To determine how many of the repositories to search, it uses the following tunable factors:

  • searchBucketDivisor => search numTotalReposOnSourcegraph() / searchBucketDivisor repositories at a given time
    • This acts as an approximation for how many resources the Sourcegraph instance has. The more repositories, the more resources are expected.
  • searchBucketMin => search no less than this many at a given time
    • For example, this ensures that a small brand new Sourcegraph instance with just 10 repositories does not needlessly search in series when all could be safely searched in parallel.
  • searchBucketMax => search no more than this many repository at a given time
    • For example, this ensures that a very large instance (say with 80k repositories) does not try to search too many repositories at once and take down the network temporarily in doing so.

Cursor generation

The repository pagination planner is also responsible for producing a cursor for where a subsequent request could begin searching again in the globally-sorted list of repositories.
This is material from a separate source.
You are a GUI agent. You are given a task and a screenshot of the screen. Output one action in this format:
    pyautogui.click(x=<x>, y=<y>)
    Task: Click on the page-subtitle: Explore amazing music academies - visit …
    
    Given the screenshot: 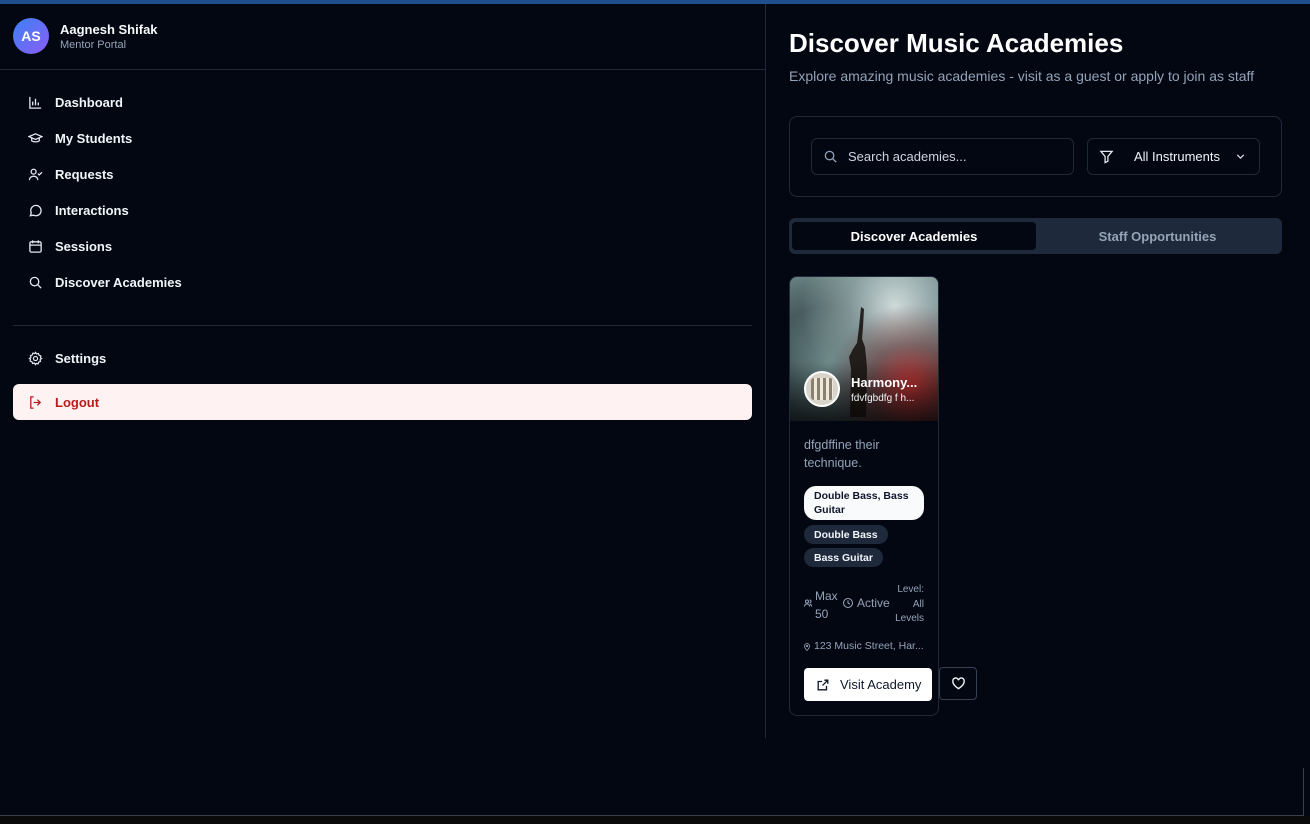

This is tricky because our client is asking for result-level pagination but our search backends effectively only perform repository-level pagination. For example, consider that the planner searches a batch of repositories and finds the following results for repositories (A-Z) and results (0-9):

[A1, A2, A3, B1, B2, B3, C1, C2, C3]

If the client makes an initial paginated request and asks for first:5 then we need to send them results A1 through B2 and a cursor that indicates we will continue searching again at B3 so they get the last result in repository B.

For this reason, the cursor that we give to users in responses has both a global repository offset and result offset within the first repository. In the above example, we would return a cursor with RepositoryOffset: 1 to indicate that we should resume searching in repository B and ResultOffset: 2 to indicate that we should resume searching starting at result 3.